Хозяин ’Нтони был из тех, что пожимали плечами и уходили с веслами в руках; а внуку, которому также хотелось пойти на площадь посмотреть, что там делается, он повторял:
— Ты занимайся своими делами, потому что все они кричат ведь ради своей выгоды, а для нас самое важное дело — это наш долг.
Кум Моска тоже был из тех, которые занимаются своими делами, и спокойно отправился со своей повозкой, среди толпы, кричавшей и грозившей кулаками.
— Вас это не касается, если наложат пошлину на шерсть? — спрашивала его Мена, когда видела, что он возвращается с истомленным, опустившим уши ослом.
— Конечно, касается, но нужно ездить, чтобы уплатить пошлину; не то заберут шерсть вместе с самим ослом и с повозкой в придачу.
— Говорят, что они хотят их всех убить. Иисус-Мария! Дед наказал держать Дверь закрытой и никому, кроме них, не открывать. Вы снова поедете завтра?
— Я поеду за известью для мастера Кроче Калла.
— О, что вы хотите делать? Разве вы не знаете, что он синдик, и они убьют и вас!
— Он говорит, что его это не касается; что он каменщик и должен сложить стену для виноградника массаро Филиппо, и что если они не хотят пошлины на смолу, дон Сильвестро придумает что-нибудь другое.

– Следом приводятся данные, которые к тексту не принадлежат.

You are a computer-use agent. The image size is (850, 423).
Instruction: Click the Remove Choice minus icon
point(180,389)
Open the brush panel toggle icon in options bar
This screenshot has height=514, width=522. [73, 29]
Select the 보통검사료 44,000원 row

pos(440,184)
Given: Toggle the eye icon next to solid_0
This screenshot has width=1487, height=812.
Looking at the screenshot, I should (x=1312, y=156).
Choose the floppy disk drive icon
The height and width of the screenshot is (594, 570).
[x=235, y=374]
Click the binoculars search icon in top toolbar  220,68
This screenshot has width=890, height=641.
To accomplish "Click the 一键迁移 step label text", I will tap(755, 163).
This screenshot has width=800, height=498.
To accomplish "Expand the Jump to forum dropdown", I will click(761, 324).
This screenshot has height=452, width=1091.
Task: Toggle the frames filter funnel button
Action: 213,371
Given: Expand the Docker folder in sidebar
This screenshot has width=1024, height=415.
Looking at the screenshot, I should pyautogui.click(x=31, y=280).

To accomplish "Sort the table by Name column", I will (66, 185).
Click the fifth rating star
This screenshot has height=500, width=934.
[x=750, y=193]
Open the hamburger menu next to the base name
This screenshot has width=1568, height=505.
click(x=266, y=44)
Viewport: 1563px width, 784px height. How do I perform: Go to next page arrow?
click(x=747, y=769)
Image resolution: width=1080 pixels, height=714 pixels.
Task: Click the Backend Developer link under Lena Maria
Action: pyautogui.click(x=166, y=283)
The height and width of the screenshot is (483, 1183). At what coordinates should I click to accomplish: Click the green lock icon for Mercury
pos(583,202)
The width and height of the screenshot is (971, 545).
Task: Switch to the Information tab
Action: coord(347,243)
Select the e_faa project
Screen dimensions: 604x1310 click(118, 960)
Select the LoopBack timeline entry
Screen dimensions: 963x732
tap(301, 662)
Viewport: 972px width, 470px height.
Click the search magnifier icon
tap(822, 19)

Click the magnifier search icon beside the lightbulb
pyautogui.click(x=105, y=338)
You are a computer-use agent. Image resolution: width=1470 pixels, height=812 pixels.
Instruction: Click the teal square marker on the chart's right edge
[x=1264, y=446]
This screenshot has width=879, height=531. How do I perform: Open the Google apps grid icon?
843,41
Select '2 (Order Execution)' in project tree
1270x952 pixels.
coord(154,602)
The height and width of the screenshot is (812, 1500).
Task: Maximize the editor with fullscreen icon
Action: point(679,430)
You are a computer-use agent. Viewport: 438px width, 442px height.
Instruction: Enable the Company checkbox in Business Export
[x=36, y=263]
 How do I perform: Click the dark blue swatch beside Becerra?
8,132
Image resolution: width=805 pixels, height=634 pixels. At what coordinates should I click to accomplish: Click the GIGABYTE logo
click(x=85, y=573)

— Я вам говорила, что все это — дело рук дона Сильвестро! — восклицала Цуппида, которая со своим веретеном в руках всегда была тут как тут, чтобы раздувать пламя. — Это дело разбойников и людей, которым нечего терять и которые не платят никакой пошлины на смолу, потому что в море никогда не было у них ни куска дерева.
— Это вина дона Сильвестро! — продолжала она кричать по всему селу, — и этого зловредного Пьедипапера, у которого нет лодки и который живет за счет ближнего и помогает мошенничать то тому, то другому. Хотите знать, что я вам скажу? Ни капельки правды, будто он купил долг у дядюшки Крочифиссо! Это они придумали с Деревянным Колоколом, чтобы погубить этих бедняжек! Пьедипапера никогда и в глаза не видел пятисот лир!
Чтобы слышать, что говорят про него, дон Сильвестро часто ходил покупать, сигары в трактир, и тогда Рокко Спату и Ванни Пиццуто с проклятиями убегали на улицу; или, возвращаясь из виноградника, он останавливался поболтать с дядюшкой Санторо, и таким-то образом он узнал всю историю вымышленной покупки Пьедипапера; но он был «христианин», с желудком, глубоким, как колодец, и все туда спускал. Он знал свое дело, и, когда Бетта встречала его, оскалив зубы, хуже бешеной собаки, а у мастера Кроче Калла вырвалось, что это его не касается, он ответил: — Хотите биться об заклад, что теперь я вас брошу? — и не показывался больше в доме синдика; так им самим пришлось бы подумать, как выйти из этой неразберихи, и Бетта больше не могла говорить ему в лицо, что он хотел погубить ее отца Калла, и что его советы — это советы Иуды, продавшего Христа за тридцать динариев, — ибо он надеялся, что ему таким способом удастся отделаться от синдика рада своих целей и стать на селе важной птицей. Итак в воскресенье, в которое должен был собраться Совет, дон Сильвестро после святой обедни отправился и засел за столом в большой комнате муниципалитета, где прежде был караул национальной гвардии, и, чтобы скоротать время, спокойно принялся чинить перья, между тем как Цуппида и другие кумушки, сидя на улице, пряли на солнышке, вопили и хотели всем им выцарапать глаза.